I am new to this forum and it is great to see so many interesting topics and well educated and experienced professionals and hobbyists. I would just like some confirmation of information I have researched regarding a charging circuit project I am embarking upon. I am entirely new to circuits and design however I like to arm myself with as much knowledge as possible before attempting any circuits involving batteries due to their limitations.

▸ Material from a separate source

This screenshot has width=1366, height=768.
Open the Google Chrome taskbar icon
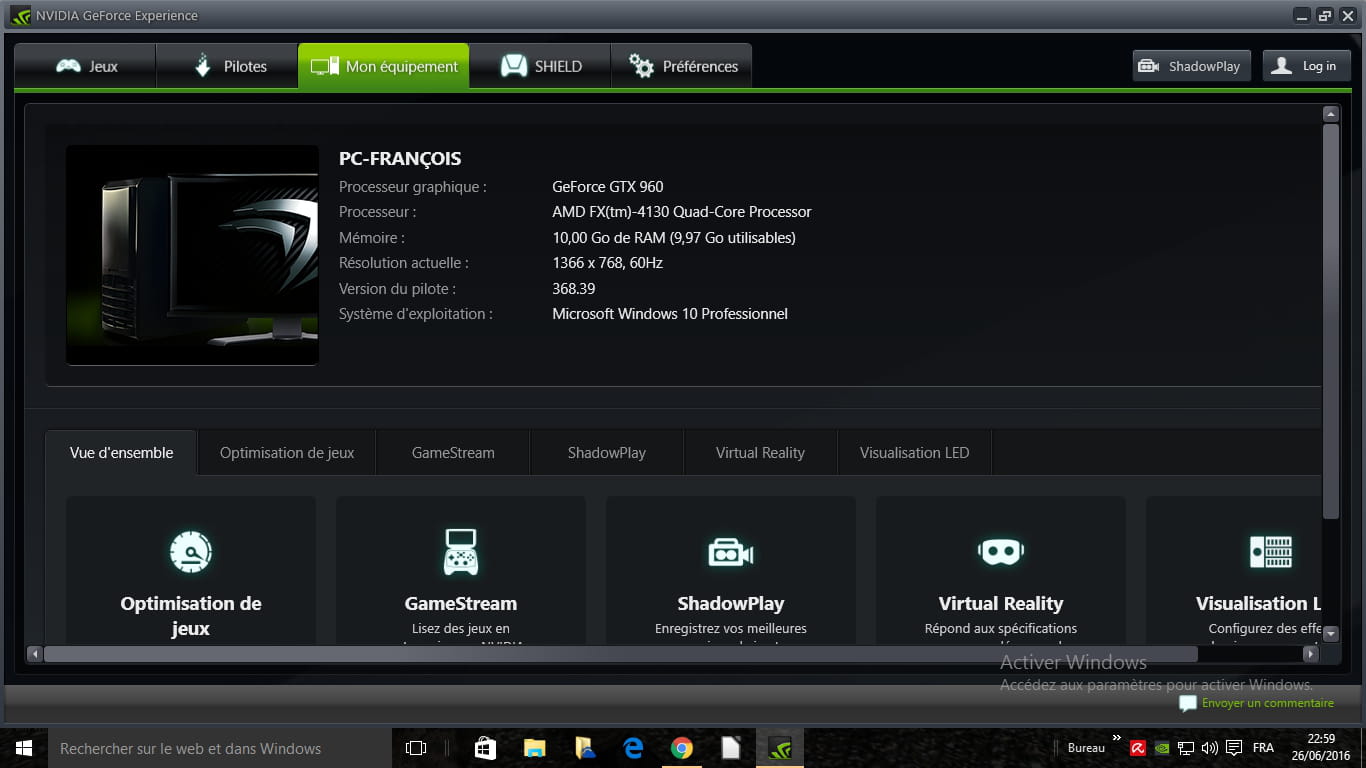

At the moment, my plan is to use a DC-DC step down linear voltage regulator I have recently purchased to charge x4 1.2v NI-MH 600mAh batteries in series I found in some christmas lights. The output of the regulator is adjustable between 15v - 3v and the input is a 12v 1A power wall adapter that is non regulated I believe. From research these batteries should be optimally charged at C/10, or 60mAh at somewhere around 4.8 - 5.2v for 16 hours. However, I am becoming confused when factoring in voltage drop and impedance within the circuit and researching about optimal charging currents. I could not find a clear definitive answer however battery university provided some good information and it contradicts my current thinking.

- According to Ohm's law, shouldn't the internal resistance of the battery with a fixed voltage input determine its charging current?
- Do NI-MH batteries specifically attempt to draw much more current due to their chemistry than optimal for battery life and temperature control?
- Are there any batteries where keeping voltage constant with a regulator is suitable for charging due to the above questions? e.g. lead acid or Li-ion?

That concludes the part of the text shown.